Task instructions: Across the entries, how many lines have the string "computer" in them? Reply with only a number.

-----

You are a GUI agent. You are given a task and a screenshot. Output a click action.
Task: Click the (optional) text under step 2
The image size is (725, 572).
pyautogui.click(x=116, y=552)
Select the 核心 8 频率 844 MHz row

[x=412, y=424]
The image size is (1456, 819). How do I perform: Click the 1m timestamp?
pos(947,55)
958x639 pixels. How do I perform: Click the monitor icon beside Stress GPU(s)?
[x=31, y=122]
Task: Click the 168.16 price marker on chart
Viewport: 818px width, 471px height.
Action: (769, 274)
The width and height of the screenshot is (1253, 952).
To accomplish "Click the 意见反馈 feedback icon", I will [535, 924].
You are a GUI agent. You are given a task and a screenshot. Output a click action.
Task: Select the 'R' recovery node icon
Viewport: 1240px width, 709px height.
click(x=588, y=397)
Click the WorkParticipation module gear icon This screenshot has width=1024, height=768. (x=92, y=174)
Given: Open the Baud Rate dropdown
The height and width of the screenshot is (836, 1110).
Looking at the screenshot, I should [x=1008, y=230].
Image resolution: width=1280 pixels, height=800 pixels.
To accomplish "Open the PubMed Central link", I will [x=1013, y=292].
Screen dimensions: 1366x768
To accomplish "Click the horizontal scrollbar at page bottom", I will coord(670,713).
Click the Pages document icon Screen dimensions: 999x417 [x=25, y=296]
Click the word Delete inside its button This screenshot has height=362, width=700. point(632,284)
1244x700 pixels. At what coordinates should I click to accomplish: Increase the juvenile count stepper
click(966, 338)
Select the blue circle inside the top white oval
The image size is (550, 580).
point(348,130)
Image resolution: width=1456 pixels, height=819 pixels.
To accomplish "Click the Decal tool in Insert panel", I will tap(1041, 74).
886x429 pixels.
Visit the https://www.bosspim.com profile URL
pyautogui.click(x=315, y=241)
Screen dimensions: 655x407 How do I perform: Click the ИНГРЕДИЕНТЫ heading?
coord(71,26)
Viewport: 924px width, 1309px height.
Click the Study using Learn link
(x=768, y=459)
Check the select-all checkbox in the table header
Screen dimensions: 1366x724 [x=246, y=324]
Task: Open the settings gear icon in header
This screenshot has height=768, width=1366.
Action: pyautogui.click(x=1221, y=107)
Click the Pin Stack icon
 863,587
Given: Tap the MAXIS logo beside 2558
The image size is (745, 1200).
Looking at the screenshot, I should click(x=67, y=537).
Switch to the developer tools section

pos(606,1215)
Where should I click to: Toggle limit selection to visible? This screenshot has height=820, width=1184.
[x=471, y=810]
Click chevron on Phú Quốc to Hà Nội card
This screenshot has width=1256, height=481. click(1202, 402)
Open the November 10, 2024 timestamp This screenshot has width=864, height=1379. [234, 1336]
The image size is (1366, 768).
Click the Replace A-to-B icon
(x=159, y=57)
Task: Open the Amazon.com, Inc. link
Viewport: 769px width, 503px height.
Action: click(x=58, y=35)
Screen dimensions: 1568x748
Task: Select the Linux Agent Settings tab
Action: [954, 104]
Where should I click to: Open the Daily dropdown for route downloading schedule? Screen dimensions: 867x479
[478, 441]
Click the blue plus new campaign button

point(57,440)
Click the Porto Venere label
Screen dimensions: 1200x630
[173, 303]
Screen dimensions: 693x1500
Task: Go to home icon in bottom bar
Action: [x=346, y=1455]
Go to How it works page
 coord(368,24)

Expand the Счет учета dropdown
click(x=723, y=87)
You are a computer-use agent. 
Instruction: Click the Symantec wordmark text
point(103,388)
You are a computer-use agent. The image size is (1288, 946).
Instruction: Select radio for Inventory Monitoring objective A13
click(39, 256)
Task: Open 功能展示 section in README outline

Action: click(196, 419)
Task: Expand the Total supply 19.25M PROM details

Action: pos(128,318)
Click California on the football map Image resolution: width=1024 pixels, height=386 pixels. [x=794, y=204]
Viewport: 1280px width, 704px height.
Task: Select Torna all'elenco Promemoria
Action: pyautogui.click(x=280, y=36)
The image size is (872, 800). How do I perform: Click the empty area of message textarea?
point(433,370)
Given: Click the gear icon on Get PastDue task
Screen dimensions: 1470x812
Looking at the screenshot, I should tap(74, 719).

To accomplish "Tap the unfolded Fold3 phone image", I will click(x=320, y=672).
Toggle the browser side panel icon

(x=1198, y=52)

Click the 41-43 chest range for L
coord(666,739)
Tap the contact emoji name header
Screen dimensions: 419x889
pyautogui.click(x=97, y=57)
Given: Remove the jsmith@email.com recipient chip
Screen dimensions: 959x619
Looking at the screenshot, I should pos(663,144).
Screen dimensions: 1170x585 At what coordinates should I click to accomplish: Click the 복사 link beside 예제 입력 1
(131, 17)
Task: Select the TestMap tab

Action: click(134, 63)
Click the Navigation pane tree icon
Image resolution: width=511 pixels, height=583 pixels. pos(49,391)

-----

Exercise solution: 2